Mas Des Bressades Roussanne Viognier (2008)
My friend Mike brought me this bottle of wine when he came up to celebrate my birthday. He is an excellent picker of wine, and I was excited to try what he brought. (He also brought a Malbec which I have been hoarding and can’t wait to try. He knows my tastes well!) I’ve realized through the course of writing this blog that I generally tend to pick up “New World” wines because they’re usually labeled by the grape variety and I feel comfortable and familiar with those, versus the Old World wines which are labeled by region and I have no clue what I am picking out. Since I started this blog as a way to force me outside my comfort zone and learn more about wine, it’s about time I drank a bottle of wine that I can’t pronounce a thing on the label. (Thanks Mike, for the nudge!)
I wanted to learn more about the wine and where it came from, but I didn’t want anything I read to influence my taste so I drank and made notes first. Just from appearances, it had a rich yellow color like a Chardonnay and heavy legs on the glass. However, it didn’t have any oaky taste that I was expecting from the Chard-esque appearance. It had some stone fruit tastes to it, like peaches or apricots, and then it had almost a mineral after taste. It was truly unique from any other white I’ve had and I found myself savoring it, trying to detect different flavors in each sip.
Look at me, drinking French wine and turning into a wine snob. Quick, someone get me a box of the Franz to keep me grounded.
All in all, I liked it although it was much different than my typical white preferences. I wish I had paired it with a meal – I think it would have been a really nice accompaniment to fish or maybe a light, olive-oil based pasta. It’s a wine I think you could gift someone who really enjoys wines and would be interested in trying something a little more unique. (Which is pretty much exactly what Mike did. Well done, friend!)
On to some wine nerdery, since I did some research. (Feel free to skip on down to the Tasting Notes if this isn’t your thing.) As I mentioned, Old World (Europe) wines are named for where they are from, not the actual grape variety. (For example, champagne is not a grape, it’s a region in France… champagne can only be called champagne if it comes from that region!) I know for more well-versed winos this is an obvious statement, but it was one I can remember being surprised about when I first started trying to better educate myself as a Grocery Store Wino. So, Mas des Bressades is the location in France – the actual name of the estate – where these grapes were grown. It is located in the region of the Rhone river, a very prominent wine region. Since I’m already sounding like a 4th grade book report, let me go ahead and just throw this out there: appellation is the word used to designate different wine growing regions. That will be on the final exam, kids.

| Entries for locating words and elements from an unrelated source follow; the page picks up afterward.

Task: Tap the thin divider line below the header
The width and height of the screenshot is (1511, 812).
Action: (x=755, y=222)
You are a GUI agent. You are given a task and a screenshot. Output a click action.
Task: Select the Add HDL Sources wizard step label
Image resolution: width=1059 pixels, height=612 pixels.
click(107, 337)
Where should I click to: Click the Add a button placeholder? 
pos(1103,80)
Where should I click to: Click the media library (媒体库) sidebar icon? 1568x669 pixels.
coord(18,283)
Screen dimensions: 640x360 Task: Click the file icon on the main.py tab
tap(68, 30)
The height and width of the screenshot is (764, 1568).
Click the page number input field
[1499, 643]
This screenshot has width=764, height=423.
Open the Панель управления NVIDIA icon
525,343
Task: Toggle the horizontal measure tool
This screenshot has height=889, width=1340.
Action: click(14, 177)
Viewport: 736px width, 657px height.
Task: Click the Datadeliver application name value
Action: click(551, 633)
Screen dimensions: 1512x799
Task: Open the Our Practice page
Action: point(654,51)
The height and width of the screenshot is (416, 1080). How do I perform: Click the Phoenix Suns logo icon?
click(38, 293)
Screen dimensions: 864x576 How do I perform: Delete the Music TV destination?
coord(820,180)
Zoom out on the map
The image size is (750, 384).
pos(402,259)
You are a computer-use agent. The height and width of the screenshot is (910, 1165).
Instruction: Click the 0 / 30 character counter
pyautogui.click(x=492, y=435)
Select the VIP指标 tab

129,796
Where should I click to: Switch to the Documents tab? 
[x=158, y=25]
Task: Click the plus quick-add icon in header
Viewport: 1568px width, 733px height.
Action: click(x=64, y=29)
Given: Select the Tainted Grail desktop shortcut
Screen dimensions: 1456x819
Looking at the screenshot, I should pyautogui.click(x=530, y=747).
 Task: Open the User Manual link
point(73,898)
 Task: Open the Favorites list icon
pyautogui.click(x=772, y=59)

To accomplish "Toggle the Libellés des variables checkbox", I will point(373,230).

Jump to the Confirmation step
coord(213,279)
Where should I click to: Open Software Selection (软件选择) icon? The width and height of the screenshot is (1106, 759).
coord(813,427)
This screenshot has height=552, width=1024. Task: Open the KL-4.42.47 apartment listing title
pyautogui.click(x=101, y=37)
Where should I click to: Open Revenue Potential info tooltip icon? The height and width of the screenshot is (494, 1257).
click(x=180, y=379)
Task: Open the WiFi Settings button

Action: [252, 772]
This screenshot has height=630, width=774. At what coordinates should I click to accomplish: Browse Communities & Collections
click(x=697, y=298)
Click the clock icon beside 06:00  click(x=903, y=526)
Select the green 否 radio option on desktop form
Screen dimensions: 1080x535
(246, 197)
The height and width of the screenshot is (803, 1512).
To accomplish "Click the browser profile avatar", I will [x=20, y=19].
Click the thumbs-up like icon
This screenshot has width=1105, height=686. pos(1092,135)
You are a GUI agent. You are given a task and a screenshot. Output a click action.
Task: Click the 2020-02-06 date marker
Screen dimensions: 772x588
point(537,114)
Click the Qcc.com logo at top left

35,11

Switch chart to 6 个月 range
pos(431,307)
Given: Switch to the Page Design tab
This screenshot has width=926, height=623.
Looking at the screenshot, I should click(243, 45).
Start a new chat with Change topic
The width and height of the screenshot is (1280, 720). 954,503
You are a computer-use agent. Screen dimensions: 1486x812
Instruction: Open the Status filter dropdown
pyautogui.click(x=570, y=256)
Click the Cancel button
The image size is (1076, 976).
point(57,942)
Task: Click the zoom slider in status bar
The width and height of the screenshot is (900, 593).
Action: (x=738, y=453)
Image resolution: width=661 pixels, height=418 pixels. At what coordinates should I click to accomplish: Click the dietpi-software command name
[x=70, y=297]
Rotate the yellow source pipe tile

The two grapes in this white blend are Rousanne and Viognier. Rousanne, I learned, is a white grape that has a reddish hue as it ripes. It’s been likened to herbal tea, which I think is what gave this wine such a complexity to it and why it didn’t taste quite like the Viogniers I’ve had before.
Anyways, if you’ve read this far, it means perhaps you’re feeling as nerdy about wine as I am. I’m not sure if this is an easy to find wine, as I know my friend bought it in a wine store and not a grocery store, but if you come across it – grab a bottle and give it a try! And once you’re a few glasses deep, let’s discuss the finer points of appellations and terroirs, shall we?
Wine Name: Mas Des Bressades Roussanne Viognier
Grape: Roussane and Viognier blend
Price: was given to me as a gift, but looking online it ranges from $14.50-$16
General impressions: hints of stone fruit like peach and apricot, mineral aftertaste, well-balanced, deep golden hue like a Chardonnay
Recommendations: a unique wine/something new to try, a wine to gift wine lovers, pair with a light pasta or fish meal
Would you buy again? Probably, but for a specific occasion or to gift
Delicious wine and spot on description, Meg. Great example of an Old World wine that drinks like it’s New World.
The vintage shows 2008. While the memory of this wine is fresh, you should try the most recent vintage (probably 2012). Both wines are wonderful, but for different reasons. It would be fun to see what you think.
Thanks for the suggestion! I will look for the 2012 to try. Thanks for stopping by, John.